> [What to produce] Repeat the records from the line with "This screenshot has width=909, height=680." through the end of the records, replacing "search icon" with "magnifier icon" and changing nothing else. Leave out the pictures.

> [Exercise inputs]
------------------------------------------------------------------------

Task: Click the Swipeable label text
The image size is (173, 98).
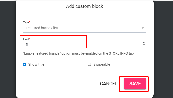Action: (102, 64)

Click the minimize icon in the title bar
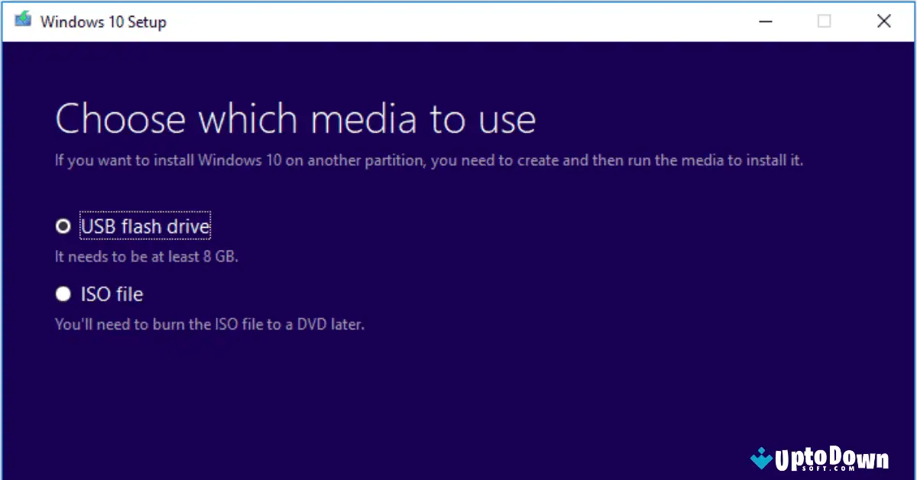pyautogui.click(x=766, y=21)
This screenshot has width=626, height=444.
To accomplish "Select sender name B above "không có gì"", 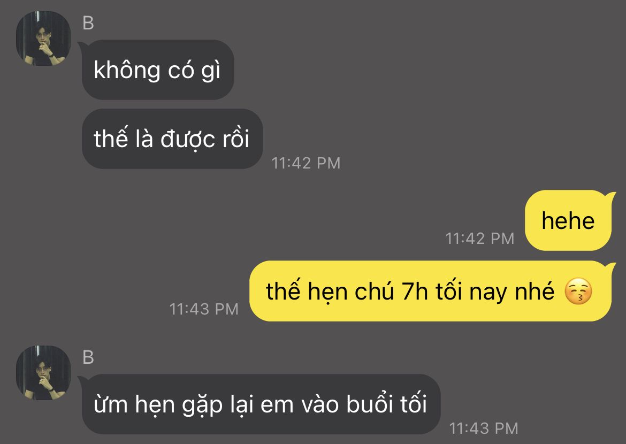I will coord(88,23).
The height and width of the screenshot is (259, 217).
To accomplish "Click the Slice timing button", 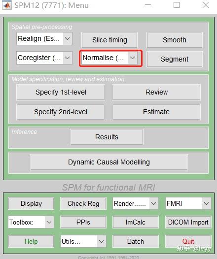I will tap(109, 40).
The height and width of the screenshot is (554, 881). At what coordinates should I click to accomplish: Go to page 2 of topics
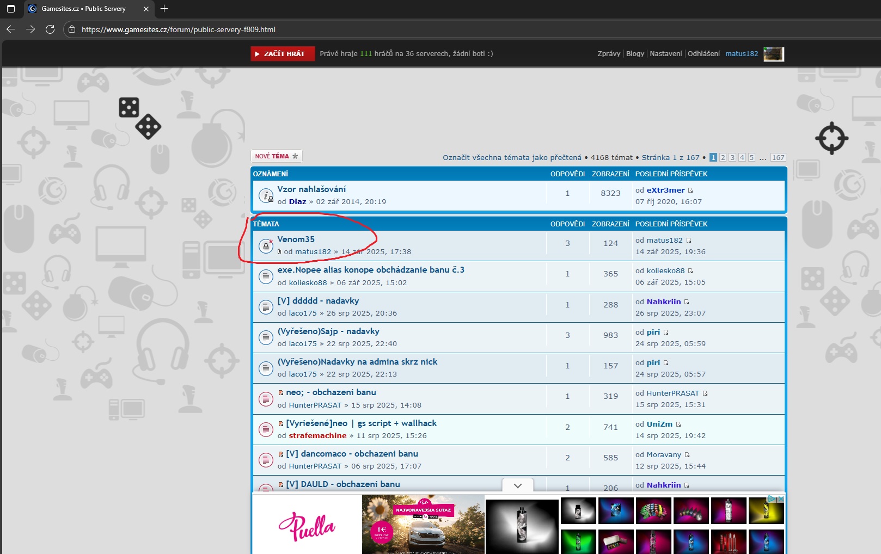coord(723,158)
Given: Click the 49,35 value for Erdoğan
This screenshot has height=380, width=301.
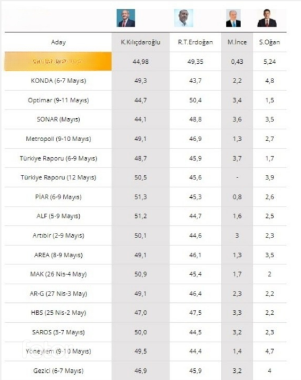Looking at the screenshot, I should tap(195, 61).
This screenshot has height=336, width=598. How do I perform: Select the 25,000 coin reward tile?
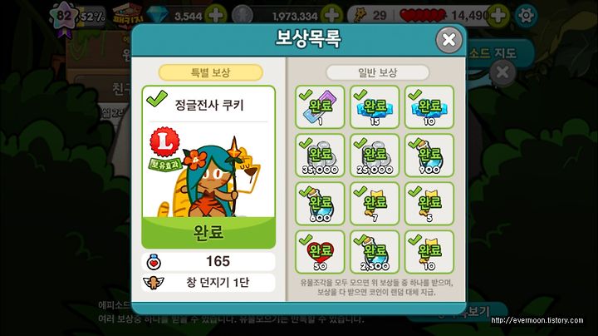tap(375, 155)

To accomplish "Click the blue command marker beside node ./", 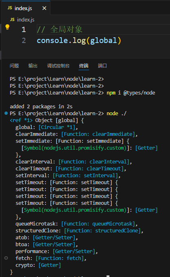I will coord(6,113).
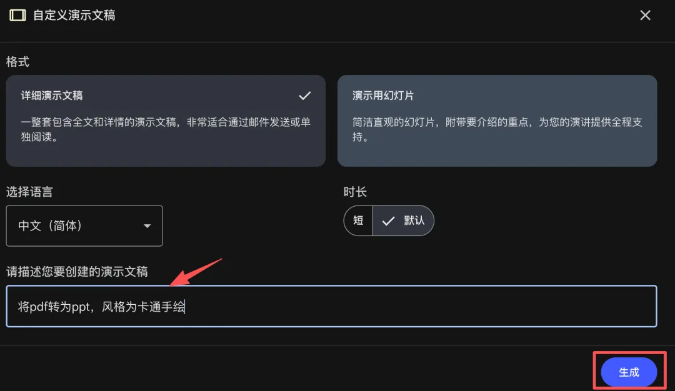Click the 详细演示文稿 card description text
This screenshot has width=675, height=391.
[x=166, y=129]
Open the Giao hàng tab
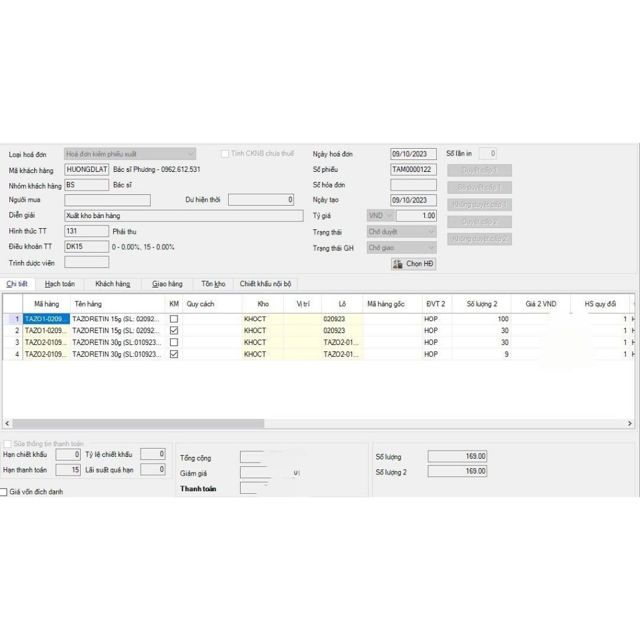 click(168, 284)
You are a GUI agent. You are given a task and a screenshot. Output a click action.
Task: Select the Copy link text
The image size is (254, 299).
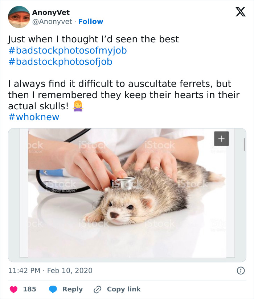(123, 289)
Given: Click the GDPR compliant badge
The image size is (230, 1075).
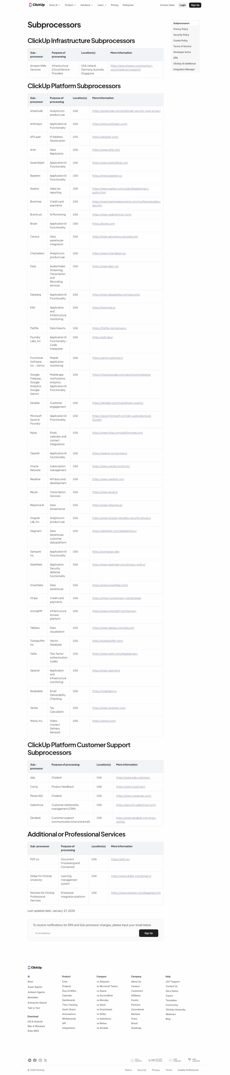Looking at the screenshot, I should point(175,1060).
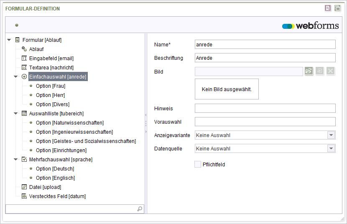Enable the Pflichtfeld checkbox
347x224 pixels.
click(198, 164)
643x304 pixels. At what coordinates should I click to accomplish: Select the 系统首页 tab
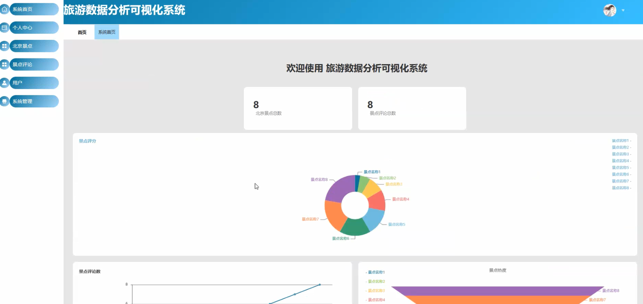coord(106,31)
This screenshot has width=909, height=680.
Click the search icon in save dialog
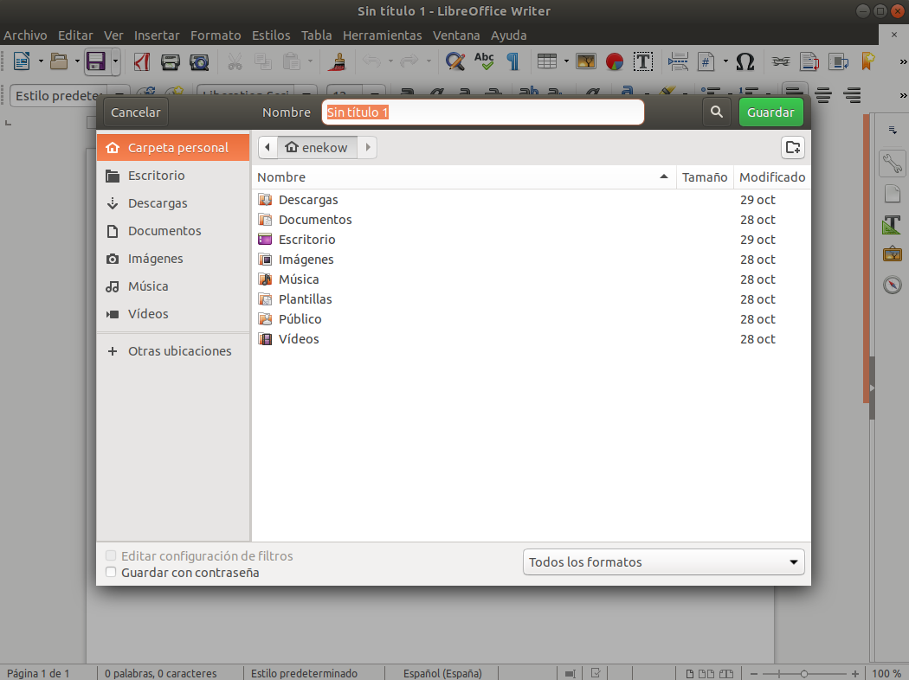[x=716, y=112]
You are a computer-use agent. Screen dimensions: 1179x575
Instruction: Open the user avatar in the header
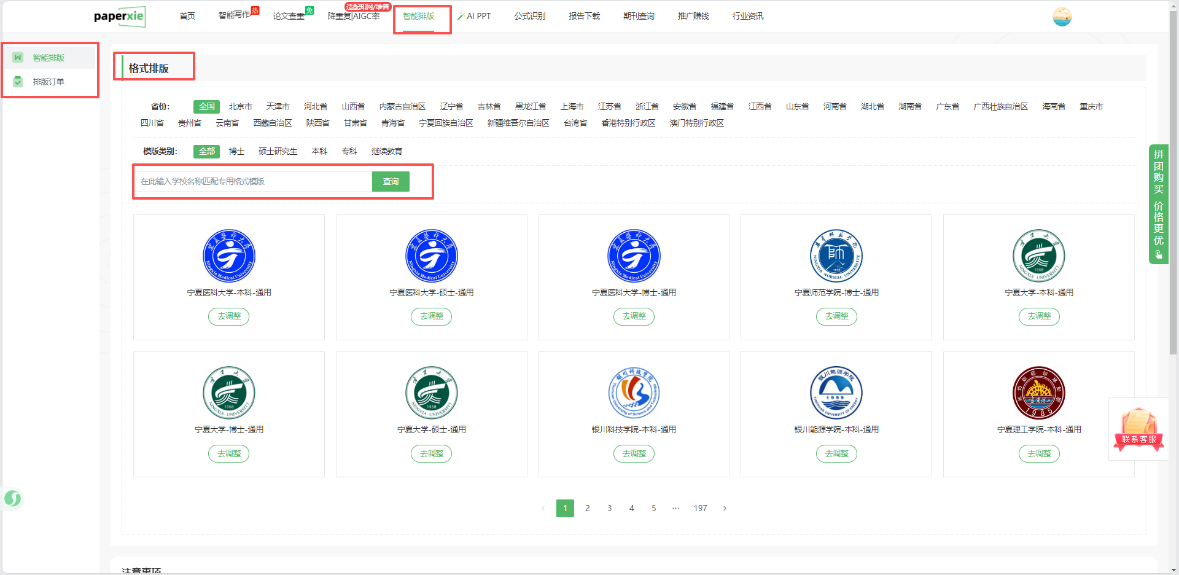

------------------------------------------------------------------------

> [Result]
This screenshot has width=909, height=680.
Click the magnifier icon in save dialog
[x=716, y=112]
You are a computer-use agent. Screen dimensions: 1179x575
Instruction: Open the user avatar in the header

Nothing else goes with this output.